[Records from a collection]

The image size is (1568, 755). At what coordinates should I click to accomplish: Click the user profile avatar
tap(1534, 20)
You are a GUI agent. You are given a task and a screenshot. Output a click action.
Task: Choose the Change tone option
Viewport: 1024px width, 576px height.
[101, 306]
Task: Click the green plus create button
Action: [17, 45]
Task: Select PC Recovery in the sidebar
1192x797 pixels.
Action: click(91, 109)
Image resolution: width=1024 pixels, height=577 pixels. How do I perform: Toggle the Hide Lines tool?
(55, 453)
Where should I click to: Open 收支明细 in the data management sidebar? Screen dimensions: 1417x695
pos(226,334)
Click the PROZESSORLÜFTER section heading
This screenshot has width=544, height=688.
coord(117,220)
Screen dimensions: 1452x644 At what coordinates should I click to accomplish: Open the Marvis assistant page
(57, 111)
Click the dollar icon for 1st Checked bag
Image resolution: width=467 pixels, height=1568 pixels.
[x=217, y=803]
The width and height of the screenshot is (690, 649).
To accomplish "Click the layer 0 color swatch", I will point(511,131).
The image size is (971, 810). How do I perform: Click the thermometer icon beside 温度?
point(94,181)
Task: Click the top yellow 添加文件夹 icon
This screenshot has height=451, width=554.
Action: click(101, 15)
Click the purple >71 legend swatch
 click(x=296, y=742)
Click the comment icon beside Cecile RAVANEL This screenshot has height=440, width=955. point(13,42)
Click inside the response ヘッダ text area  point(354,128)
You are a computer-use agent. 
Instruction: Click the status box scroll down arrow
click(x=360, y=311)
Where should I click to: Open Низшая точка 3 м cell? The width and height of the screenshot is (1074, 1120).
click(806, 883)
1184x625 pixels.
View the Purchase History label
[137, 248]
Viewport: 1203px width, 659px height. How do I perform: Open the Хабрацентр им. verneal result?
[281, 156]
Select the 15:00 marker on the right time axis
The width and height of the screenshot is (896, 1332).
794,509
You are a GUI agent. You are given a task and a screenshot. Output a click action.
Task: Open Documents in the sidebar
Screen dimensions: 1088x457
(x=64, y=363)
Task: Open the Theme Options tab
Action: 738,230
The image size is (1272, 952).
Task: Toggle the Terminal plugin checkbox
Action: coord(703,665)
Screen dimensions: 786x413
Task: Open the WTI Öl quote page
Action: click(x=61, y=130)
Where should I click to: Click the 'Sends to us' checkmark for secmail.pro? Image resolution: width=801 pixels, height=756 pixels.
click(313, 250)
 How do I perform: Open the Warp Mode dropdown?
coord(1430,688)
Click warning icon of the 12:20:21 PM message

● **WHAT IS BEING ASKED**
Leaving nothing out, print each line above exactly.

● **RESULT OF THE TASK**
The image size is (1568, 755). At what coordinates should I click to accomplish: Click the user profile avatar
tap(1534, 20)
You are a GUI agent. You are given a task and a screenshot. Output a click action.
Task: Choose the Change tone option
Viewport: 1024px width, 576px height.
[101, 306]
Task: Click the green plus create button
Action: [17, 45]
Task: Select PC Recovery in the sidebar
1192x797 pixels.
Action: click(91, 109)
Image resolution: width=1024 pixels, height=577 pixels. How do I perform: Toggle the Hide Lines tool?
(55, 453)
Where should I click to: Open 收支明细 in the data management sidebar? Screen dimensions: 1417x695
pos(226,334)
Click the PROZESSORLÜFTER section heading
This screenshot has width=544, height=688.
coord(117,220)
Screen dimensions: 1452x644 At what coordinates should I click to accomplish: Open the Marvis assistant page
(57, 111)
Click the dollar icon for 1st Checked bag
Image resolution: width=467 pixels, height=1568 pixels.
[x=217, y=803]
The width and height of the screenshot is (690, 649).
To accomplish "Click the layer 0 color swatch", I will point(511,131).
The image size is (971, 810). How do I perform: Click the thermometer icon beside 温度?
point(94,181)
Task: Click the top yellow 添加文件夹 icon
This screenshot has height=451, width=554.
Action: click(101, 15)
Click the purple >71 legend swatch
 click(x=296, y=742)
Click the comment icon beside Cecile RAVANEL This screenshot has height=440, width=955. point(13,42)
Click inside the response ヘッダ text area  point(354,128)
You are a computer-use agent. 
Instruction: Click the status box scroll down arrow
click(x=360, y=311)
Where should I click to: Open Низшая точка 3 м cell? The width and height of the screenshot is (1074, 1120).
click(806, 883)
1184x625 pixels.
View the Purchase History label
[137, 248]
Viewport: 1203px width, 659px height. How do I perform: Open the Хабрацентр им. verneal result?
[281, 156]
Select the 15:00 marker on the right time axis
The width and height of the screenshot is (896, 1332).
794,509
You are a GUI agent. You are given a task and a screenshot. Output a click action.
Task: Open Documents in the sidebar
Screen dimensions: 1088x457
(x=64, y=363)
Task: Open the Theme Options tab
Action: 738,230
The image size is (1272, 952).
Task: Toggle the Terminal plugin checkbox
Action: coord(703,665)
Screen dimensions: 786x413
Task: Open the WTI Öl quote page
Action: click(x=61, y=130)
Where should I click to: Click the 'Sends to us' checkmark for secmail.pro? Image resolution: width=801 pixels, height=756 pixels.
click(313, 250)
 How do I perform: Open the Warp Mode dropdown?
coord(1430,688)
Click warning icon of the 12:20:21 PM message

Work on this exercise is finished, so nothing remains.